Tonight the kid and I had his big going away to college dinner. We got all dressed up and headed to Gearhart to celebrate.
While I sat there and listened to him talk about his future, his plans, his hopes and dreams, his life, I remembered 8 years ago.
He was heading off to his first day of fifth grade. His first day at a new school. The tv was on, which was odd since we never had it on in the morning. I was nervous. He was nervous. We were hardly paying attention to anything but the butterfly feelings we were experiencing. The tv was in the back ground. When the tv suddenly became the focus. The events that were taking place. The horror that was unfolding before our very eyes. It was as if the entire morning took on a slow motion effect, I couldn't look away. I turned off the tv and headed off to school, his first day, now not important and yet, so important, as if I was searching for normal that wasn't going to be found ever again.
The school was packed. Parents shocked and kids, thankfully, unaware. We left in huge groups. People we didn't know meeting up with other people we didn't know and yet we needed them. We grouped together on the sidewalk and watched tv through the window. And cried. And didn't understand. And hurt. Oh, the hurt, so unbelievable painful. Hugged and moved on to our cars and headed to our home. Home that a few hours ago had been a sanctuary and now, now just seemed broken.
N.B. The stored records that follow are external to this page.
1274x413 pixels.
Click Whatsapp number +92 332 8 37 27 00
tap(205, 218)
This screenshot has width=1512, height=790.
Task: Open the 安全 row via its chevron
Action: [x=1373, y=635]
The ex and I walked our dog. Our neighborhood was quiet, since we are on the flight path and all flights had been grounded. The neighbors were out, somber, scared, shaken, just like we were. Hugs were exchanged. For a moment, we were all one. One large group trying to make sense of a senseless act. Trying to decided how to regroup, how to explain to children the unexplainable. How to make sense of something that had no rhyme or reason. In the end, it was people hugging, crying and just giving in to the emotion of unbelievable sadness.
Now it is eight years later. Time has gone on and the raw emotion of that day has passed. Yet, has it really? Doesn't everyone remember where they were? How they felt? What they did? How they reached out? That kindness and compassion were what we gave away in abundance. Expecting nothing in return. Isn't that how it is suppose to be?
Tonight, as I watched a bubbly, enthusiastic eighteen year old get ready to embark on the start of his adult life, I gave a thought to that day, and the parents who don't get to have this moment. My heart broke all over again.